Juul has been an industry leader in the vaping sphere since its establishment in 2015, controlling 75 per cent of America’s market by its third year of operations.

This is just the latest crackdown on the Tabacco industry by the Biden administration, all part of a sweeping effort to regulate the sector after years of delay.

The White House has also announced a rule to establish a maximum level of nicotine in tobacco products in an attempt to make them less addictive.

After a nearly two-year-long review, the FDA said Juul submitted insufficient and conflicting data to show that its e-cigarettes met public health standards.

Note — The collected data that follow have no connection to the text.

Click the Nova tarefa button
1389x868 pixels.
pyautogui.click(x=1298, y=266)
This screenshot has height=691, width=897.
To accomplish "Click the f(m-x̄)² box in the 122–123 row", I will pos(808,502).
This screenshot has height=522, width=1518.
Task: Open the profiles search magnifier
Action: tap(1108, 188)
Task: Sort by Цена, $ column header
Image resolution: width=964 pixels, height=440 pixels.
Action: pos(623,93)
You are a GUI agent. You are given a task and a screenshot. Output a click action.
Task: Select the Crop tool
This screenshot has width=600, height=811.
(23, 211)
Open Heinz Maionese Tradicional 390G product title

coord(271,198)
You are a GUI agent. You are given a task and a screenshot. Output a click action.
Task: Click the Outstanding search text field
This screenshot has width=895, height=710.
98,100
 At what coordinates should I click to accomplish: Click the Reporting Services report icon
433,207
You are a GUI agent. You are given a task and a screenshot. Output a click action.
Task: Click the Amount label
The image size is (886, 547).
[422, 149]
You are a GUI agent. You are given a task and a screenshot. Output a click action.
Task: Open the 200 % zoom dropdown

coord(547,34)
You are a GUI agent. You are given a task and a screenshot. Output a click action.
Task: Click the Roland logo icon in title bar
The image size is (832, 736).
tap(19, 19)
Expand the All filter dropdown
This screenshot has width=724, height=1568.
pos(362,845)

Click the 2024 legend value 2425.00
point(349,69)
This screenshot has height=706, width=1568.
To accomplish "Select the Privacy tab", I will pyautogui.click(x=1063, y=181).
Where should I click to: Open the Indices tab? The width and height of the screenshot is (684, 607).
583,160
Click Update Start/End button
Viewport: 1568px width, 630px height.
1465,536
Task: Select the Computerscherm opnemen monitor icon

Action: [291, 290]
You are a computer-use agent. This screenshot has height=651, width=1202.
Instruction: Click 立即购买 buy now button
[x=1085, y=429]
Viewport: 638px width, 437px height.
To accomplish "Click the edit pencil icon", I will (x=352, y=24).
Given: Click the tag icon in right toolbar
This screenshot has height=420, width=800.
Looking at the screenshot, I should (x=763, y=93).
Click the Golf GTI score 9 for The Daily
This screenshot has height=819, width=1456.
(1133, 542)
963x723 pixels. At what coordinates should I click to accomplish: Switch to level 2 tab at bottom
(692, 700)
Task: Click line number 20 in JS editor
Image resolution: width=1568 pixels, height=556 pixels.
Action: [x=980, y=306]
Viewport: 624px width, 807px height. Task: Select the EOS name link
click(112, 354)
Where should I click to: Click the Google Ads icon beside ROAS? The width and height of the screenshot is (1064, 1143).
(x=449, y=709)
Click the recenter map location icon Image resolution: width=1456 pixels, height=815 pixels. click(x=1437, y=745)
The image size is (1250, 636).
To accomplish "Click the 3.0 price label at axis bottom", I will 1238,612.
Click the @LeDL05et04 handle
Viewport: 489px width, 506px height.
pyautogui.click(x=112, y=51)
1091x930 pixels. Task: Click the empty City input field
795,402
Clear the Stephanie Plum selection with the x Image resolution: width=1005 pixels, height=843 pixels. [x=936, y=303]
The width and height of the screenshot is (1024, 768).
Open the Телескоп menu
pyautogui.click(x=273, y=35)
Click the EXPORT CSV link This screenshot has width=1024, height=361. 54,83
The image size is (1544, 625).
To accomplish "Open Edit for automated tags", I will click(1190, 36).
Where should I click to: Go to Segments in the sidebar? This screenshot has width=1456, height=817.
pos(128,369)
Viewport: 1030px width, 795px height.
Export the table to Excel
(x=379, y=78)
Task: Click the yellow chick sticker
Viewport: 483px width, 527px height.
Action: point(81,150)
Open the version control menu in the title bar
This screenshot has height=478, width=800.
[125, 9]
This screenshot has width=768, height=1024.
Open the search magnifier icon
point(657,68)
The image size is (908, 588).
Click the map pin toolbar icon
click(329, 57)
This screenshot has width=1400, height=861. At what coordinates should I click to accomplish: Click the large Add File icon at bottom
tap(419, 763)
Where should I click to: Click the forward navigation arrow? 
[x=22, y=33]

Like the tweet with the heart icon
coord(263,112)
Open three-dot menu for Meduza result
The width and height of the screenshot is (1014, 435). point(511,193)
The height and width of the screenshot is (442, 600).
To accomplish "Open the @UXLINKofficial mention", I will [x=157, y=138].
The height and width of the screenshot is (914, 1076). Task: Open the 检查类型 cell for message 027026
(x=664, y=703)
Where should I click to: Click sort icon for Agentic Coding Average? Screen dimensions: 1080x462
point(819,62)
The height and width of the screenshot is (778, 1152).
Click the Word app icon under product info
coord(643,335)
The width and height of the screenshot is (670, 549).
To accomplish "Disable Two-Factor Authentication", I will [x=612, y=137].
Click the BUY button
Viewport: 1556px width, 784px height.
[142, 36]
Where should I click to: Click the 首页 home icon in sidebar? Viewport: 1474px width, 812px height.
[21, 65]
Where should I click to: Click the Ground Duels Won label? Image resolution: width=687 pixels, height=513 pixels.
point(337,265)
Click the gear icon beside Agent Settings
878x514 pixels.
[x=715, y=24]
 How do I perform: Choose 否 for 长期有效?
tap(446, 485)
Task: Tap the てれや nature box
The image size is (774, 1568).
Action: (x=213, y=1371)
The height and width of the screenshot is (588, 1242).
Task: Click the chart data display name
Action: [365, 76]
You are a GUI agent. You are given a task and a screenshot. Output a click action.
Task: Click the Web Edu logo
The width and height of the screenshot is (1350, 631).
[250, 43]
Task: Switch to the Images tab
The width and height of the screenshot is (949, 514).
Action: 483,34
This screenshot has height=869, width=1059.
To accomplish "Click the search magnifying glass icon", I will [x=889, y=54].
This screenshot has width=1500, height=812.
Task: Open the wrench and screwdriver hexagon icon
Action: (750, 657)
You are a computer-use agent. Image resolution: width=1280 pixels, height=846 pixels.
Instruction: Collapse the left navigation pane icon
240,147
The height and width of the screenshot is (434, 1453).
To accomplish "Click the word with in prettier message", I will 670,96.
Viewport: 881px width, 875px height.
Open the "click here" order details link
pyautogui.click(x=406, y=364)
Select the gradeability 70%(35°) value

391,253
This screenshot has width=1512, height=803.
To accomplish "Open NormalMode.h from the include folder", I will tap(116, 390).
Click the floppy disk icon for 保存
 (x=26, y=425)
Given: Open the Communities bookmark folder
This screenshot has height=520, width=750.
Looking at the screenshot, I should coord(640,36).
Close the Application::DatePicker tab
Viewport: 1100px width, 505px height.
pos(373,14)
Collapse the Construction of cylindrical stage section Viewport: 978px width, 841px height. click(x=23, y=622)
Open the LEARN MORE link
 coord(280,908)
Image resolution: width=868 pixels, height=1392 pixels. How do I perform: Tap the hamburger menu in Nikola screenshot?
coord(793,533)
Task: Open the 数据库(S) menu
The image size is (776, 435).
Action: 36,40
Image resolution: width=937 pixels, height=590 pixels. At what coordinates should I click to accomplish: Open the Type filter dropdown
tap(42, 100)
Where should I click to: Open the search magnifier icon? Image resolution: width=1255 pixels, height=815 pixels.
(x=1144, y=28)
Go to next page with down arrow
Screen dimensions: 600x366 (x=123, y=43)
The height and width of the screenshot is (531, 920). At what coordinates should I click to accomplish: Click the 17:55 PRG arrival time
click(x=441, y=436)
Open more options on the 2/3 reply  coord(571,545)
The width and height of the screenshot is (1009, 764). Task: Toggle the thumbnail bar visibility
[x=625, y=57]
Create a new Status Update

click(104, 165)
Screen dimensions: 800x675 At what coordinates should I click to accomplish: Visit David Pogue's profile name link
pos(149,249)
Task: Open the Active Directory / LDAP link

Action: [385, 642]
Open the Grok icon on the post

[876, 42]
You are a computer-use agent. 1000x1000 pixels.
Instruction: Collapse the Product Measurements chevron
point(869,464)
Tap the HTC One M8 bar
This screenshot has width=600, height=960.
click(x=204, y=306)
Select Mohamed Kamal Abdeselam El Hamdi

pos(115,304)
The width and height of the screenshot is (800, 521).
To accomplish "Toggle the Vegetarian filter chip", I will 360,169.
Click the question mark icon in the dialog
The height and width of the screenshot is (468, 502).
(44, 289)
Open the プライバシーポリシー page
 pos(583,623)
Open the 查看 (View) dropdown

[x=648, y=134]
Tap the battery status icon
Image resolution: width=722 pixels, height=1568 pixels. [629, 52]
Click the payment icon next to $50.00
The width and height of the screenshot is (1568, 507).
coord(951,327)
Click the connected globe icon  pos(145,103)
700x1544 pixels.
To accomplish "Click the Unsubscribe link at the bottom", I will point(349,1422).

The regulator also said the findings raised “significant questions,” including whether potentially harmful chemicals could leach out of Juul pods.

The decision potentially deals a fatal blow to the once high-flying San Francisco company.

Juul did not immediately respond to a Reuters request for comment.

The FDA had to judge whether Juul’s products, which have been sold for years without being officially authorized by the agency, were effective in getting smokers to quit and, if so, whether the benefits to smokers outweighed the potential health risks to new e-cigarette users, including teenagers.

“They prey on children.”

Democratic Senator Dick Durbin hailed the decision by the FDA on Thursday, but said “they’re in for a legal battle for sure.”

Earlier this week, the Biden administration said it also plans to propose a rule establishing a maximum nicotine level in cigarettes and other tobacco products to make them less addictive.